**SUPPLIED RECORDS:**

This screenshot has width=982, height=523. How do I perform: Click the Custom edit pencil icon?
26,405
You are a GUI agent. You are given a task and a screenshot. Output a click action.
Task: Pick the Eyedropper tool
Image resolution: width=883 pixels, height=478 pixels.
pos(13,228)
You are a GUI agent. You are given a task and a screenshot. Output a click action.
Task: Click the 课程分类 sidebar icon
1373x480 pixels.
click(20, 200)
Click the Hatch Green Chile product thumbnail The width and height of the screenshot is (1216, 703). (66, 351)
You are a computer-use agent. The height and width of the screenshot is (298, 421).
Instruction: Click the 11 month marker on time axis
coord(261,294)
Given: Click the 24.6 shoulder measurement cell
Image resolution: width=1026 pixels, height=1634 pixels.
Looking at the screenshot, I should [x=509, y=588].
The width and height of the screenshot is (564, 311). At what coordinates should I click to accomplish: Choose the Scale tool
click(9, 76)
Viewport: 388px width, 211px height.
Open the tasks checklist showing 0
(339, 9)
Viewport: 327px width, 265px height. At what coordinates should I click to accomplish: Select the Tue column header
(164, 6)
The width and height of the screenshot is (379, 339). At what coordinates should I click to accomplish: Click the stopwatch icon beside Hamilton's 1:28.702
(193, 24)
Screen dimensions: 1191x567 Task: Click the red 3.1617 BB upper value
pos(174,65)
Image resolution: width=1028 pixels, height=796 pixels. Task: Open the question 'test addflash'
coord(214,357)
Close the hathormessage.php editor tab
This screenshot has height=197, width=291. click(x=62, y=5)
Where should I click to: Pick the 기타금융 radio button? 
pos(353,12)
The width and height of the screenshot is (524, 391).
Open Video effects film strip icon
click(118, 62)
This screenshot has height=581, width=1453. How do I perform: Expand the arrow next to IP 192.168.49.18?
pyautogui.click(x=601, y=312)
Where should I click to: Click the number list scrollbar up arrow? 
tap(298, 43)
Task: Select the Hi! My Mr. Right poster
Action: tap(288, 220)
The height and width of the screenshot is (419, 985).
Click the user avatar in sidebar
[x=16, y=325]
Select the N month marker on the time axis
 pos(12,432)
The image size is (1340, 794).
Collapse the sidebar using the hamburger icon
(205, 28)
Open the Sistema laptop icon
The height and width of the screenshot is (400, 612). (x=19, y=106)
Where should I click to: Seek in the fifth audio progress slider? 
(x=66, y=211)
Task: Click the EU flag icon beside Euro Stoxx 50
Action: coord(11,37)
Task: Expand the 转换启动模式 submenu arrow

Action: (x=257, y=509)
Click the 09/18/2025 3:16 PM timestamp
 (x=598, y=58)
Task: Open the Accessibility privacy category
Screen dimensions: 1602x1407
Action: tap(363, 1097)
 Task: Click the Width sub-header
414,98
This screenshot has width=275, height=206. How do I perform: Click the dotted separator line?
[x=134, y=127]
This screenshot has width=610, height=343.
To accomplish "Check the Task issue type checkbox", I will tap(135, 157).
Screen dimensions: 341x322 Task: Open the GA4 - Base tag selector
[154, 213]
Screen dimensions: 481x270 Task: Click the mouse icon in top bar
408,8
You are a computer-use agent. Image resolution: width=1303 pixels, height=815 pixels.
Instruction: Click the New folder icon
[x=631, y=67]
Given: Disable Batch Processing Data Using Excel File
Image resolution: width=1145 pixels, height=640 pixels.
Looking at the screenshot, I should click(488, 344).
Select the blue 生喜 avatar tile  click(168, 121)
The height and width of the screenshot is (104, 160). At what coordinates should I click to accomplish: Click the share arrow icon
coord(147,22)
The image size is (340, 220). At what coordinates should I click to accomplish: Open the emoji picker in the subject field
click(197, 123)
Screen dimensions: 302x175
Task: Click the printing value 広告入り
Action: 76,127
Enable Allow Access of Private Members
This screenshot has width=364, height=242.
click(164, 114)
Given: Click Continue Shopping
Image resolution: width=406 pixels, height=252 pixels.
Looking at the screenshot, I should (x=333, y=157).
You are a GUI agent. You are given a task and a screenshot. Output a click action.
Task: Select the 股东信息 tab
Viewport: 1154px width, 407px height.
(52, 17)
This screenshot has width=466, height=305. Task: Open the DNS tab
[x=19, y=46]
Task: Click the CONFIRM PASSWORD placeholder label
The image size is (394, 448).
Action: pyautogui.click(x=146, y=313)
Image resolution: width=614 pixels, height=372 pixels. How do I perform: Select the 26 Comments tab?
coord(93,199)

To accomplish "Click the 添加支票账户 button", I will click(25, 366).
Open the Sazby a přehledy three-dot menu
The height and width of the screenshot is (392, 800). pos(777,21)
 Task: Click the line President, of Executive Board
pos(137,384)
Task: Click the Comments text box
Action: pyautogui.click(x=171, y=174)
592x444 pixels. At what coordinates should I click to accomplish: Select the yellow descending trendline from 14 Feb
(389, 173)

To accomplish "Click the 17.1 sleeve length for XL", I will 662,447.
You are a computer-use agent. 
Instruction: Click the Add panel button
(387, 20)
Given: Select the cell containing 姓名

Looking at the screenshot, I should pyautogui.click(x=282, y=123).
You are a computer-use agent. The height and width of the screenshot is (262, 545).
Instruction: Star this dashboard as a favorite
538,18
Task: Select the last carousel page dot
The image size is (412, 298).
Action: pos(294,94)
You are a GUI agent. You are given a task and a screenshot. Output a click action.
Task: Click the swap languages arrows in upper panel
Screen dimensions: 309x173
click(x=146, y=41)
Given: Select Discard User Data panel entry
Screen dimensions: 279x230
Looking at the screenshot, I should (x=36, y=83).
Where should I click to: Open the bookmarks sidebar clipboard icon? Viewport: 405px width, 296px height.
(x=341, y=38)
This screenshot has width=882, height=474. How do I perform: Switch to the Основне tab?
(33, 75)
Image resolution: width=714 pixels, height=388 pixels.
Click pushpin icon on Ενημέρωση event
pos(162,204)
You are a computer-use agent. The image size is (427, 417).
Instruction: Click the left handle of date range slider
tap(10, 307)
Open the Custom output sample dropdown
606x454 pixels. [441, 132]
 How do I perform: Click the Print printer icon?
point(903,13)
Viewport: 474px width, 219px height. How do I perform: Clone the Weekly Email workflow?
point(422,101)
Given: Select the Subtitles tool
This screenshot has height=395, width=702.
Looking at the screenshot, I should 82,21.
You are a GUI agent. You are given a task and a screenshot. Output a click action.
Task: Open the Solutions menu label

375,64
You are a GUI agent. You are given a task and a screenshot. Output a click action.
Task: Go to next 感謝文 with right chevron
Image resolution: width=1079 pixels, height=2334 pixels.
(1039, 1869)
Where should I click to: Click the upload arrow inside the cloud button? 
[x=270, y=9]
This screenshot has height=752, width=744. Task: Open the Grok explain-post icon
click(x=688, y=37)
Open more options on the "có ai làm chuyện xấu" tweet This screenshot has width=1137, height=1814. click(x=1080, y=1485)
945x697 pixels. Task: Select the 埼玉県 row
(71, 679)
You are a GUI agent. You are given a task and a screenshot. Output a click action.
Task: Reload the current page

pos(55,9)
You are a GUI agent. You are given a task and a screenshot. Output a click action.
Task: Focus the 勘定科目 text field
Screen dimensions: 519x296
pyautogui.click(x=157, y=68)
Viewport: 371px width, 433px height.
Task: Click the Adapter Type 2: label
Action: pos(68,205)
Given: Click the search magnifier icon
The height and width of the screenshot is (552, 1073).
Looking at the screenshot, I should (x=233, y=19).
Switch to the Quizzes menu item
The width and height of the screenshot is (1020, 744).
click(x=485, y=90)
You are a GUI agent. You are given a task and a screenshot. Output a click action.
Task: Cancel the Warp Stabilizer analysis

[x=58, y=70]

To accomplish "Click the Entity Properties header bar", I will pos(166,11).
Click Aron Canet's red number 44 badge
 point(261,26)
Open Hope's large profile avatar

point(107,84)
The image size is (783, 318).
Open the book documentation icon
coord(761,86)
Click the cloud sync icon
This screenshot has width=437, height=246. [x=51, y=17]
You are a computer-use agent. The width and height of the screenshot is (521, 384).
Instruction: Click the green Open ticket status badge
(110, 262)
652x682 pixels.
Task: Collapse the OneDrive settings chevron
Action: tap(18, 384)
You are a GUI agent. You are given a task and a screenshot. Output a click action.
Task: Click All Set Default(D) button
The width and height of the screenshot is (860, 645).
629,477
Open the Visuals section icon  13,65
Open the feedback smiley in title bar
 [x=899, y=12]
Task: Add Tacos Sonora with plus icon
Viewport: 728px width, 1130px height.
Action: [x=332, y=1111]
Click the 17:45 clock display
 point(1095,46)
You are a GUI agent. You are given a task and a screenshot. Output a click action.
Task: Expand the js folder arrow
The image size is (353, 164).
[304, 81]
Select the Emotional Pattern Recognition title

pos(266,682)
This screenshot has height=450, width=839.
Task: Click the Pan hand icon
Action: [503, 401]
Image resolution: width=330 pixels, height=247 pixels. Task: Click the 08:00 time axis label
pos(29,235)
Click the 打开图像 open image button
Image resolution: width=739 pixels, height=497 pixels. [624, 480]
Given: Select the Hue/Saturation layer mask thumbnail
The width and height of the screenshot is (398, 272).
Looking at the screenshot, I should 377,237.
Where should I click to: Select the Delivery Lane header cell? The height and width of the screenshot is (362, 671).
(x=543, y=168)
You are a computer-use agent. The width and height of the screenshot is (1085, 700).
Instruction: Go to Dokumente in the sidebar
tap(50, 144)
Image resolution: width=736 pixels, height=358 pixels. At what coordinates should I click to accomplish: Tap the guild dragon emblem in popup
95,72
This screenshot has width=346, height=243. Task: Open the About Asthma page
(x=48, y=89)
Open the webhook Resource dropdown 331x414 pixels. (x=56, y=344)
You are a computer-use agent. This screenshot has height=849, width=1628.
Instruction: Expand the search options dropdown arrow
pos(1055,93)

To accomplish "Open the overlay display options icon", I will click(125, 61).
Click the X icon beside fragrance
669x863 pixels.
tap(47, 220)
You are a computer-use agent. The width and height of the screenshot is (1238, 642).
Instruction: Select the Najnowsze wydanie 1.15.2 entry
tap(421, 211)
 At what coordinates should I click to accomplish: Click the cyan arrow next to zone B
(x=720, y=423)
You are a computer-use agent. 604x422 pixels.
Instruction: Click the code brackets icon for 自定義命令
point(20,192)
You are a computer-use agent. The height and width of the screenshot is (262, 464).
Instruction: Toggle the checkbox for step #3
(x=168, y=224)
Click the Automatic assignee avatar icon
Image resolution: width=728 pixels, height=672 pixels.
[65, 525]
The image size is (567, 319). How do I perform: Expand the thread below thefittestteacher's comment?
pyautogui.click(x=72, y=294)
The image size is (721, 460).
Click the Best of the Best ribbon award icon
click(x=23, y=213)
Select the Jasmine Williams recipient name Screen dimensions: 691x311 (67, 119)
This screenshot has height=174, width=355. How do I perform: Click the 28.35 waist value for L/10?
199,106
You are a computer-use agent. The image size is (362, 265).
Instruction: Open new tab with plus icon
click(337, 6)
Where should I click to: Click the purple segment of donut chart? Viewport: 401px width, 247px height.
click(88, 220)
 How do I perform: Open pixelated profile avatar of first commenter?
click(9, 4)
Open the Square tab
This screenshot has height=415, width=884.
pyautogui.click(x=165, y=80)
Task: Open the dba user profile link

**ABOUT THIS EXERCISE:** Look for "Data" in each line of the material, then copy the lines where it is found.

**WRITTEN SOLUTION:**
Given: Disable Batch Processing Data Using Excel File
Given: Select Discard User Data panel entry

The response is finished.